18 Şubat 1992’den itibaren Hocalı çevresindeki Azerbaycanlılar kovuldu ve tüm yüksek mevkiler Ermenilere devredildi. 19 Şubat 1992’de, Rusya Devlet Başkanı Boris Yeltsin ile Ermenistan Devlet Başkanı Levon Ter-Petrosyan ve Rus birliklerinin komutanı Şapoşnikov arasında Moskova’da yapılan gizli bir görüşmenin ardından bölgedeki olaylar daha da şiddetlendi. 25-26 Şubat gecesi, Ermeni teröristler, SSCB’nin bir zamanlar Hankendi’de konuşlandırdığı 366. Motorlu Tüfek Alayı’nın askeri personeli ve zırhlı araçlarının yardımıyla, dünyanın daha önce hiç görmediği bir soykırımı Hocalı’da gerçekleştirdiler.
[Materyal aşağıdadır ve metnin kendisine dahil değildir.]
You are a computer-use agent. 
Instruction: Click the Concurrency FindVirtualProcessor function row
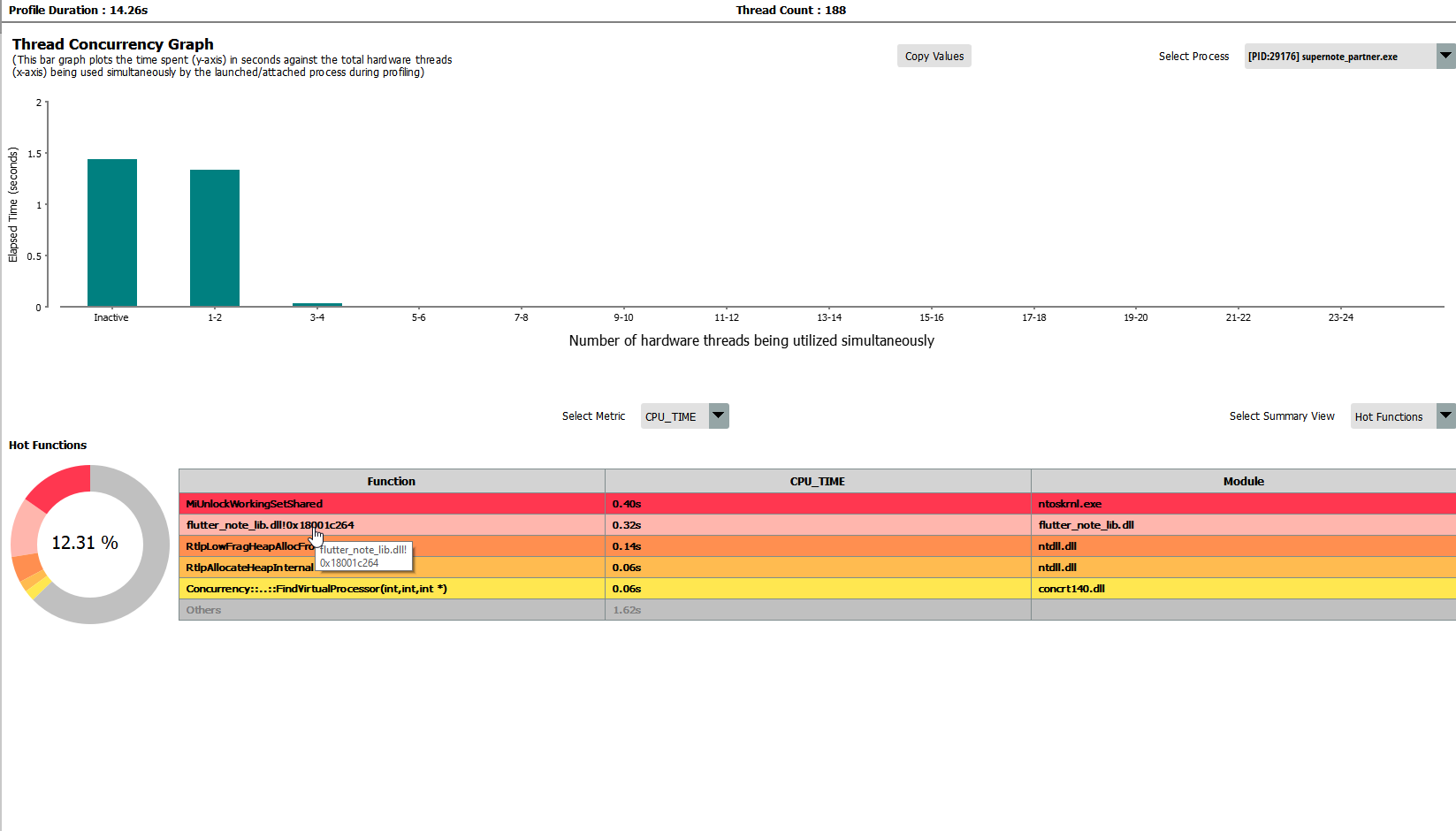pos(316,589)
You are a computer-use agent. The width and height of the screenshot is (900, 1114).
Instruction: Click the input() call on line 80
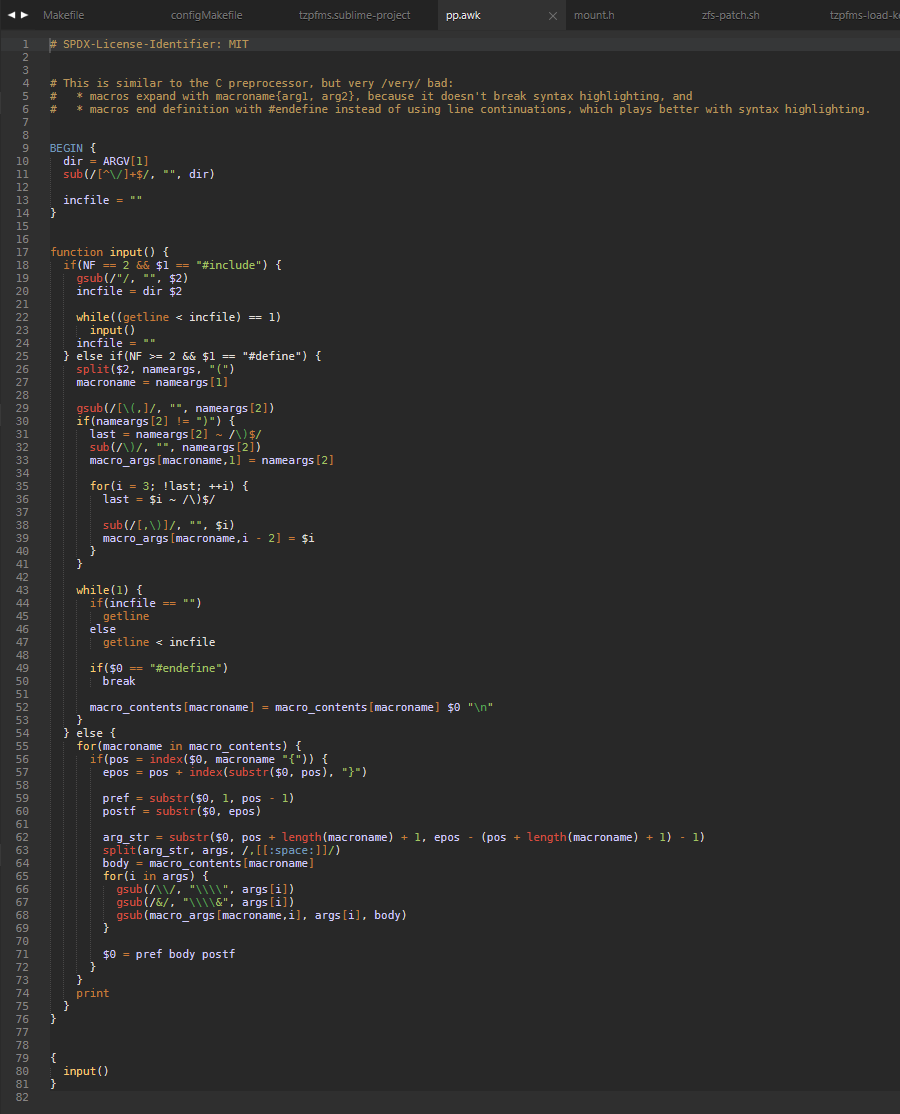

25 Şubat akşamı, zırhlı araçların yoğun ateşine maruz kalan şehirde korkunç yangınlar çıktı. Karlı bir kış gecesi evlerini terk edip ormanlara doğru yola çıkan ve Agdam’a ulaşmak isteyen ve çılgın katiller tarafından saldırıya uğrayan 5000-den fazla şehir sakininin 2500’den çoğu, vahşice katledildi ve donarak öldü. Şehrin üç taraftan vurulması sivil halkı şaşkına çevirmiş, Askeran’a doğru kaçanlar ormanlarda zalim Ermeni kana susamış haydutlar tarafından katledilmiş, hiçbir masum insanın kaçmasına izin verilmemiştir. Çocuklar, yaşlılar, kadınlar zırhlı araçların altında eziliyor, diri diri süngüleniyor, yakılıyor ve daha akla hayale gelmeyecek birçok işkenceye maruz bırakılıyordu. Zırhlı araçlara ve makineli tüfeklere karşı girişilen çatışmada öz savunma taburları imha edilirken, ağır silahlarla donatılmış Ermeniler önünü kesmek imkânsız hale geldi. Ermeniler, beyaz giysiler içinde ormanların içine saklanıp helikopterlerle uçarak, insanları saklandıkları yerlerden çıkarıp, dayanılmaz eziyetlere maruz bırakıyor, öldürüyor veya esir alıyorlardı.
28 Şubat’ta bir grup gazeteci helikopterle cansız bedenlerle dolu korkunç bölgeye ulaştı ancak hareket etmelerine izin verilmedi ve sadece dört cesedi kurtarabildiler. 1 Mart günü bölgeye gelen bir grup yerli ve yabancı gazetecinin gördüğü manzara daha da korkunçtu: Cesetlerin derileri yüzülmüş, kulakları ve vücutlarının diğer uzuvları kesilmiş, gözleri oyulmuş, çok sayıda bıçak ve kurşun yarası almış ve benzeri görülmemiş bir vahşete maruz kalmışlardı.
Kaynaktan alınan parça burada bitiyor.